Sovietologists agreed that the shake-up was highly significant--but of what? Some Western commentators jumped to the conclusion that it was a triumph for Party Chief Leonid Brezhnev's middle-of-the-road policies at home and detente abroad as against Shelepin's supposedly hard-lining Stalinism. Actually, Shelepin has consistently praised Brezhnev not only for his "vast personal contribution" to economic and political cooperation with the West but also for his handling of key domestic issues.
A Mere Stripling. In Moscow, the consensus among foreign diplomats was that Shelepin's fall had not been caused by policy differences but by power politics. According to one scenario, Shelepin was caught organizing a faction that would have seized power when the ailing Brezhnev retired or died. Now Brezhnev can probably count on eight votes, including his own, on issues that come before the 15 remaining Politburo members. This might enable him to engineer an orderly transfer of power at the 25th Party Congress that is scheduled to begin next February. Current favorite to succeed him, at least on an interim basis: Politburo Member Andrei Kirilenko, who like Brezhnev is 68 and reportedly ailing.
Whether or not Shelepin conspired to grab the U.S.S.R.'s top job, he has long been a formidable and potentially troublesome contender for it. At 56, Shelepin is a mere stripling in the ruling Soviet gerontocracy. He was the youngest member in the Politburo, where the average age is 66, and probably the healthiest. Moreover, as George Washington University Kremlinologist Carl Linden sees it, his impatient approach probably clashed with that of his cautious elders. "While Brezhnev and the other old men wanted to pursue glacial tactics, Shelepin was an activist, always looking for opportunities to shake things up in the world. He has probably favored pressing the Soviet advantage in Indochina, Portugal and the Middle East more actively than Brezhnev."
Shelepin's meteoric rise through the Communist Party apparatus under Stalin and Nikita Khrushchev showed him to be outstandingly adroit in cultivating useful political alliances and cutting through the ossified Soviet bureaucracy. He established a substantial power base as head of the Komsomol organization of young Communists and later as chief of the KGB, the Soviet secret police.

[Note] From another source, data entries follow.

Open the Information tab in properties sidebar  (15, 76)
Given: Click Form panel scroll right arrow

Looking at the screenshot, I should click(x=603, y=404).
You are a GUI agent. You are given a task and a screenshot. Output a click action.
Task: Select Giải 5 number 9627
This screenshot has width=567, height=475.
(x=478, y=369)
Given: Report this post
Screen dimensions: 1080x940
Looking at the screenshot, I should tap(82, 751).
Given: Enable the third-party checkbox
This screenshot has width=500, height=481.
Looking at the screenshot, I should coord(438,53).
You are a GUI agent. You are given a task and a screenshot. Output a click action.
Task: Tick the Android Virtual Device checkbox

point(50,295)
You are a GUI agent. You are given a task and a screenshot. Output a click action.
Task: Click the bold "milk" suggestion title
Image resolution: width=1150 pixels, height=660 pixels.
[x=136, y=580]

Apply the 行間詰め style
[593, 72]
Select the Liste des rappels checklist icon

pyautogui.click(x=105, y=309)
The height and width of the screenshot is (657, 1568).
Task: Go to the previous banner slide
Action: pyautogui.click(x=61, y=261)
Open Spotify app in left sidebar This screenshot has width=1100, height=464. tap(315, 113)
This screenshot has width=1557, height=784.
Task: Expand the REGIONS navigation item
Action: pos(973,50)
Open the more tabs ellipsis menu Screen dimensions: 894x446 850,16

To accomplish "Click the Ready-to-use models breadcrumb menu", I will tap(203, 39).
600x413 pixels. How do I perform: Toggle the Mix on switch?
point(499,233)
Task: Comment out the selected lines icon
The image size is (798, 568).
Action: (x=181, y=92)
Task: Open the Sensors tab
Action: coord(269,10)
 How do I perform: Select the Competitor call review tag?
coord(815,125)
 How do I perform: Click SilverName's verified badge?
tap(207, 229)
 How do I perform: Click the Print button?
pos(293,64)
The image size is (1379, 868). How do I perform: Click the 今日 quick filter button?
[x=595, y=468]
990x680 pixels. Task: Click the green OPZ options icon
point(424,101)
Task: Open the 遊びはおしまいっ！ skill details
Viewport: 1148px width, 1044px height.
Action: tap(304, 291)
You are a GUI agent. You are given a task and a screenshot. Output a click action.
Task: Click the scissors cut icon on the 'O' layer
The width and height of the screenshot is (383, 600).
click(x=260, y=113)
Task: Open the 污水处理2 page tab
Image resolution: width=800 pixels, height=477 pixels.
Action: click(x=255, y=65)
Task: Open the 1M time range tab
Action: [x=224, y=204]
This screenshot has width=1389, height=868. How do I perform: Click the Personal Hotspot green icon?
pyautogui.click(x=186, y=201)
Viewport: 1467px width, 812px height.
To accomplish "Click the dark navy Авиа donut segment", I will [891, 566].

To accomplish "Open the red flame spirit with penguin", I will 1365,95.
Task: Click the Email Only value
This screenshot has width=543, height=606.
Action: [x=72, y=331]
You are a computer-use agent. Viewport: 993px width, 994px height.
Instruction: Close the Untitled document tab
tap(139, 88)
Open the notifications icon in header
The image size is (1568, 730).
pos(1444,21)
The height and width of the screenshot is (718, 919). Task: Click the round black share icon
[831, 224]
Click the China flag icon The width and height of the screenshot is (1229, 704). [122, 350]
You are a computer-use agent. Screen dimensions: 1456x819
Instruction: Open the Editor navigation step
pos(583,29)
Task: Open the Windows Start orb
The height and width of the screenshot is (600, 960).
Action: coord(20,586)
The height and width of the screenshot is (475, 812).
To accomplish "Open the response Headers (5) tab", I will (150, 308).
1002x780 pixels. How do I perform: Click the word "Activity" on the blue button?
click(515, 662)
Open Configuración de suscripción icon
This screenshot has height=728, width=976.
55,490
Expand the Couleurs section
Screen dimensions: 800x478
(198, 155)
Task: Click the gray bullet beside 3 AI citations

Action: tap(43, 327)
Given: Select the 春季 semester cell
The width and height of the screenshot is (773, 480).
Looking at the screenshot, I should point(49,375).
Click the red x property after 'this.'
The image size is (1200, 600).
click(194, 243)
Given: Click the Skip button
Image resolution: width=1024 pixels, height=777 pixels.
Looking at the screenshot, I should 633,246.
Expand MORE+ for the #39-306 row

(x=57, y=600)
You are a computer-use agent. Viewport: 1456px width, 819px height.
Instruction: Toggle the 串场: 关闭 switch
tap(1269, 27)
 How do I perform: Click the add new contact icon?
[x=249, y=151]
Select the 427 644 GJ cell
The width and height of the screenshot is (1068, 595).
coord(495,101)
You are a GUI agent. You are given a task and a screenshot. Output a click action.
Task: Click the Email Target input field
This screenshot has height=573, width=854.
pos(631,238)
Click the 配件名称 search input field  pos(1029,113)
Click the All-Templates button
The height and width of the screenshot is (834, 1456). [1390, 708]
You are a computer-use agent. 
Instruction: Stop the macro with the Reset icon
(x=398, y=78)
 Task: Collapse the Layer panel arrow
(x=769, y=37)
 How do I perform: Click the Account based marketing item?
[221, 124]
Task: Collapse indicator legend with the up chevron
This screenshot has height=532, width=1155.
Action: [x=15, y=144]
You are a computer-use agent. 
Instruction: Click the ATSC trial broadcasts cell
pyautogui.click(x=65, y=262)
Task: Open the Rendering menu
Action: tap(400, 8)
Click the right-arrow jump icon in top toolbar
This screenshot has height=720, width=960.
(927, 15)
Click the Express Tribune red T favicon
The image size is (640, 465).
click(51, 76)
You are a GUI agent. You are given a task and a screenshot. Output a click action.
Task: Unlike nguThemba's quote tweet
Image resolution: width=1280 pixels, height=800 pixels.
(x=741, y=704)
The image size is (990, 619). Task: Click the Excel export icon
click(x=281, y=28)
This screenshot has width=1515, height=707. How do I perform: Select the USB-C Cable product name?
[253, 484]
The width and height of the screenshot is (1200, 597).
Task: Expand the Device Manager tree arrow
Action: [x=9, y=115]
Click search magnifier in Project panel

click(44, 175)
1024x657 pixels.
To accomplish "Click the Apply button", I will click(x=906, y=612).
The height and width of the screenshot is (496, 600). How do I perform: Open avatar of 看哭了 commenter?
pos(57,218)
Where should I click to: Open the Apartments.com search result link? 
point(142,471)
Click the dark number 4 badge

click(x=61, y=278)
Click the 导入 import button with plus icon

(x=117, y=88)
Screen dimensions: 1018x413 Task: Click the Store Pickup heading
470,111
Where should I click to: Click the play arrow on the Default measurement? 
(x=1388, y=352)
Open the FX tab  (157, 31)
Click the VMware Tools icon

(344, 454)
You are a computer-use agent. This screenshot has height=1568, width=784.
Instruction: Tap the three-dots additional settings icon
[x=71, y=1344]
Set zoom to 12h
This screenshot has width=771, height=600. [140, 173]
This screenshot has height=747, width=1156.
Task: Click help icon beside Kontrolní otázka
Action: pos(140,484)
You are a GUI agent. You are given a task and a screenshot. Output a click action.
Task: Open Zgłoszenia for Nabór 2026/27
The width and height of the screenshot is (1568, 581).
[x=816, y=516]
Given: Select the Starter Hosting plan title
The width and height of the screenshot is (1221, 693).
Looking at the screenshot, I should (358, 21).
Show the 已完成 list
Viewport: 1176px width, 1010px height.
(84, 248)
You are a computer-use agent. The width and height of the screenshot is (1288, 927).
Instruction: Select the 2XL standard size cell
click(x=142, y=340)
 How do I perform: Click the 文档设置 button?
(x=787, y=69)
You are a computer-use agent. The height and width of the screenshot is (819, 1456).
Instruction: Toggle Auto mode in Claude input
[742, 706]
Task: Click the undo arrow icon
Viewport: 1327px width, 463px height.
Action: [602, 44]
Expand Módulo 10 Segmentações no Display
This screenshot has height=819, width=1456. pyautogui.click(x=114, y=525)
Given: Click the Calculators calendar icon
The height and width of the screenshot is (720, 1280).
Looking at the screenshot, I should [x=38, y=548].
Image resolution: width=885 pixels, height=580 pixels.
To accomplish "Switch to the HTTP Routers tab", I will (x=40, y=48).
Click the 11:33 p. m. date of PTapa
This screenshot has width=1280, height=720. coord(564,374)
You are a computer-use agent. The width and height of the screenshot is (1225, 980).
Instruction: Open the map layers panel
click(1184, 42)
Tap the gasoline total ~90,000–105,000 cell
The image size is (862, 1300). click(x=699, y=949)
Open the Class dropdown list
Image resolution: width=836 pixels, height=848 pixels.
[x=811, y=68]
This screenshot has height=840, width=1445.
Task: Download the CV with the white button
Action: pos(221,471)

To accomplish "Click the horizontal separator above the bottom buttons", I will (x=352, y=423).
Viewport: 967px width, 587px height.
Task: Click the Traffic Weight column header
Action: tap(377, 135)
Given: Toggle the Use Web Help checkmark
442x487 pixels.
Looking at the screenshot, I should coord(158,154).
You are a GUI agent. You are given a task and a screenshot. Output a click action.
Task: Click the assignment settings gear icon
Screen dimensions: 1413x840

Some experts believe he helped Brezhnev engineer the conspiracy that ousted Khrushchev. At any rate, Shelepin was soon rewarded by a promotion to the Presidium (now the Politburo). Since 1965, however, while he remained a full Politburo member, he has always lurked in the antechambers of total power. His ambition and talent could hardly have pleased the Politburo majority.
The deadly blow to Shelepin's aspirations followed a disastrous trip to Britain earlier this month (TIME, April 14). The guest of the British Trades Union Congress, he was characterized by the press as a secret police assassin, pelted by demonstrators with bricks and umbrellas and snubbed by the Labor Government. Some observers speculated last week that Shelepin's enemies in the Kremlin might have deliberately thrust him into a situation that was bound to discredit him publicly. As one authoritative Western intelligence report has it, the Soviet leadership met in special session the very day Shelepin returned to Moscow. According to the report, his flight was conveniently an hour too late for him to join in the decision that he would "voluntarily" resign.